* **WHAT YOU SHOULD DO**
Without changing a single word, output each entry.

* **EXERCISE DATA**
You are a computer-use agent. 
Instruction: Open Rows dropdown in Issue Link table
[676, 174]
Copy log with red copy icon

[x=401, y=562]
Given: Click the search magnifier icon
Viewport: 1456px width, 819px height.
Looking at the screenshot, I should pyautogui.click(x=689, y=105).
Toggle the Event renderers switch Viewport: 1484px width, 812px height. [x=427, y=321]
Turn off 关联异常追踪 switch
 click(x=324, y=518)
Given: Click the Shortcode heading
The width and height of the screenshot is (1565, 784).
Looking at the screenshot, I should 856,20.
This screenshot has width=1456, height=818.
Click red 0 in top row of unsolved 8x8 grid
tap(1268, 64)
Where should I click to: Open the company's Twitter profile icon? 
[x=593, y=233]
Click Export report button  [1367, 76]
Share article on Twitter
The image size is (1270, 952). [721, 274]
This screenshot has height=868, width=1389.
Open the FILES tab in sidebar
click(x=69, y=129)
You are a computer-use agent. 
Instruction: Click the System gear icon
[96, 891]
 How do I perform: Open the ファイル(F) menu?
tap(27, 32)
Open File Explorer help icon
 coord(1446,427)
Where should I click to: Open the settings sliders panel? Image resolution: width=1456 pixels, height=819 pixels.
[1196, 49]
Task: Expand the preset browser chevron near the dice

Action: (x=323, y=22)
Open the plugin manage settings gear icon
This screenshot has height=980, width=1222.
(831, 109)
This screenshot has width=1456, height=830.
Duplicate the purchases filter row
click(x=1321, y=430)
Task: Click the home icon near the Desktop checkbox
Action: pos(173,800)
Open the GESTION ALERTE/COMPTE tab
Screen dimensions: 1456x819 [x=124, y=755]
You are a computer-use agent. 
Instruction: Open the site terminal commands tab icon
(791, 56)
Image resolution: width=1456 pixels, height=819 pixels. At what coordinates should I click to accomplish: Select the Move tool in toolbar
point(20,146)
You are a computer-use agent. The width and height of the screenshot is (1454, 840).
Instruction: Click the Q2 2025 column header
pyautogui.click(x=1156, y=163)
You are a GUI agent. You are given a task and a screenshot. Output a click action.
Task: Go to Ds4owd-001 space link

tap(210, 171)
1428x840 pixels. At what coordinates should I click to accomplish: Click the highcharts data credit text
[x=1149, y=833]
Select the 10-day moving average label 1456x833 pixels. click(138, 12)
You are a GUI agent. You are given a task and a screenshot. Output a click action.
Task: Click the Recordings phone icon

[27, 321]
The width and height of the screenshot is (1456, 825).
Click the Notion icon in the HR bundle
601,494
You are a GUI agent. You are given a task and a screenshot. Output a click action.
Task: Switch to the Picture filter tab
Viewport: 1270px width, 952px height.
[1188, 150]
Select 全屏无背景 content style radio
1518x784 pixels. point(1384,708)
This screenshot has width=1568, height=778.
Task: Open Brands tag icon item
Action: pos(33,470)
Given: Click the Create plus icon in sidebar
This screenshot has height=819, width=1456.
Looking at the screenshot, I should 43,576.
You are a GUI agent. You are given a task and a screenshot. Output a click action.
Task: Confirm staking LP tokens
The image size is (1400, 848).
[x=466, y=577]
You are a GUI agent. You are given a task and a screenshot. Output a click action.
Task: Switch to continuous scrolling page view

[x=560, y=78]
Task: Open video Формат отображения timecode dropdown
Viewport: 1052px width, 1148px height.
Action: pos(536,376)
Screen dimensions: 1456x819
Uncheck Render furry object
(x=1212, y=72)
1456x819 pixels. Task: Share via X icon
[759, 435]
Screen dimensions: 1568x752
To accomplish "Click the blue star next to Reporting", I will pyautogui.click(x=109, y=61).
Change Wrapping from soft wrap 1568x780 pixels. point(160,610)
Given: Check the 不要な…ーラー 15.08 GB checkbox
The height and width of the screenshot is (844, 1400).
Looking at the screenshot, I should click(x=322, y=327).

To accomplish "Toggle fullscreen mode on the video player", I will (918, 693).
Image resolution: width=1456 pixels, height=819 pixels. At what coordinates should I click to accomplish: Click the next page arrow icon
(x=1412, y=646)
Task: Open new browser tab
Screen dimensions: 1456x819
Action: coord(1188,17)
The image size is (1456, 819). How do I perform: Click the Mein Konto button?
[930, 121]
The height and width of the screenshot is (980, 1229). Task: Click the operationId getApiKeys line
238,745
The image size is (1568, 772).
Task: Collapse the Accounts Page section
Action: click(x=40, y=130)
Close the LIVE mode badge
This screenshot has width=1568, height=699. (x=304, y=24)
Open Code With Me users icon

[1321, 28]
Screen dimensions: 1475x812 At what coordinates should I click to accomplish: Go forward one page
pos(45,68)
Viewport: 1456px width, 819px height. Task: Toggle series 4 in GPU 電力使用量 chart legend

* **REPLY TO THE EXERCISE**
You are a computer-use agent. 
Instruction: Open Rows dropdown in Issue Link table
[676, 174]
Copy log with red copy icon

[x=401, y=562]
Given: Click the search magnifier icon
Viewport: 1456px width, 819px height.
Looking at the screenshot, I should pyautogui.click(x=689, y=105).
Toggle the Event renderers switch Viewport: 1484px width, 812px height. [x=427, y=321]
Turn off 关联异常追踪 switch
 click(x=324, y=518)
Given: Click the Shortcode heading
The width and height of the screenshot is (1565, 784).
Looking at the screenshot, I should 856,20.
This screenshot has width=1456, height=818.
Click red 0 in top row of unsolved 8x8 grid
tap(1268, 64)
Where should I click to: Open the company's Twitter profile icon? 
[x=593, y=233]
Click Export report button  [1367, 76]
Share article on Twitter
The image size is (1270, 952). [721, 274]
This screenshot has height=868, width=1389.
Open the FILES tab in sidebar
click(x=69, y=129)
You are a computer-use agent. 
Instruction: Click the System gear icon
[96, 891]
 How do I perform: Open the ファイル(F) menu?
tap(27, 32)
Open File Explorer help icon
 coord(1446,427)
Where should I click to: Open the settings sliders panel? Image resolution: width=1456 pixels, height=819 pixels.
[1196, 49]
Task: Expand the preset browser chevron near the dice

Action: (x=323, y=22)
Open the plugin manage settings gear icon
This screenshot has height=980, width=1222.
(831, 109)
This screenshot has width=1456, height=830.
Duplicate the purchases filter row
click(x=1321, y=430)
Task: Click the home icon near the Desktop checkbox
Action: pos(173,800)
Open the GESTION ALERTE/COMPTE tab
Screen dimensions: 1456x819 [x=124, y=755]
You are a computer-use agent. 
Instruction: Open the site terminal commands tab icon
(791, 56)
Image resolution: width=1456 pixels, height=819 pixels. At what coordinates should I click to accomplish: Select the Move tool in toolbar
point(20,146)
You are a computer-use agent. The width and height of the screenshot is (1454, 840).
Instruction: Click the Q2 2025 column header
pyautogui.click(x=1156, y=163)
You are a GUI agent. You are given a task and a screenshot. Output a click action.
Task: Go to Ds4owd-001 space link

tap(210, 171)
1428x840 pixels. At what coordinates should I click to accomplish: Click the highcharts data credit text
[x=1149, y=833]
Select the 10-day moving average label 1456x833 pixels. click(138, 12)
You are a GUI agent. You are given a task and a screenshot. Output a click action.
Task: Click the Recordings phone icon

[27, 321]
The width and height of the screenshot is (1456, 825).
Click the Notion icon in the HR bundle
601,494
You are a GUI agent. You are given a task and a screenshot. Output a click action.
Task: Switch to the Picture filter tab
Viewport: 1270px width, 952px height.
[1188, 150]
Select 全屏无背景 content style radio
1518x784 pixels. point(1384,708)
This screenshot has width=1568, height=778.
Task: Open Brands tag icon item
Action: pos(33,470)
Given: Click the Create plus icon in sidebar
This screenshot has height=819, width=1456.
Looking at the screenshot, I should 43,576.
You are a GUI agent. You are given a task and a screenshot. Output a click action.
Task: Confirm staking LP tokens
The image size is (1400, 848).
[x=466, y=577]
You are a GUI agent. You are given a task and a screenshot. Output a click action.
Task: Switch to continuous scrolling page view

[x=560, y=78]
Task: Open video Формат отображения timecode dropdown
Viewport: 1052px width, 1148px height.
Action: pos(536,376)
Screen dimensions: 1456x819
Uncheck Render furry object
(x=1212, y=72)
1456x819 pixels. Task: Share via X icon
[759, 435]
Screen dimensions: 1568x752
To accomplish "Click the blue star next to Reporting", I will pyautogui.click(x=109, y=61).
Change Wrapping from soft wrap 1568x780 pixels. point(160,610)
Given: Check the 不要な…ーラー 15.08 GB checkbox
The height and width of the screenshot is (844, 1400).
Looking at the screenshot, I should click(x=322, y=327).

To accomplish "Toggle fullscreen mode on the video player", I will (918, 693).
Image resolution: width=1456 pixels, height=819 pixels. At what coordinates should I click to accomplish: Click the next page arrow icon
(x=1412, y=646)
Task: Open new browser tab
Screen dimensions: 1456x819
Action: coord(1188,17)
The image size is (1456, 819). How do I perform: Click the Mein Konto button?
[930, 121]
The height and width of the screenshot is (980, 1229). Task: Click the operationId getApiKeys line
238,745
The image size is (1568, 772).
Task: Collapse the Accounts Page section
Action: click(x=40, y=130)
Close the LIVE mode badge
This screenshot has width=1568, height=699. (x=304, y=24)
Open Code With Me users icon

[1321, 28]
Screen dimensions: 1475x812 At what coordinates should I click to accomplish: Go forward one page
pos(45,68)
Viewport: 1456px width, 819px height. Task: Toggle series 4 in GPU 電力使用量 chart legend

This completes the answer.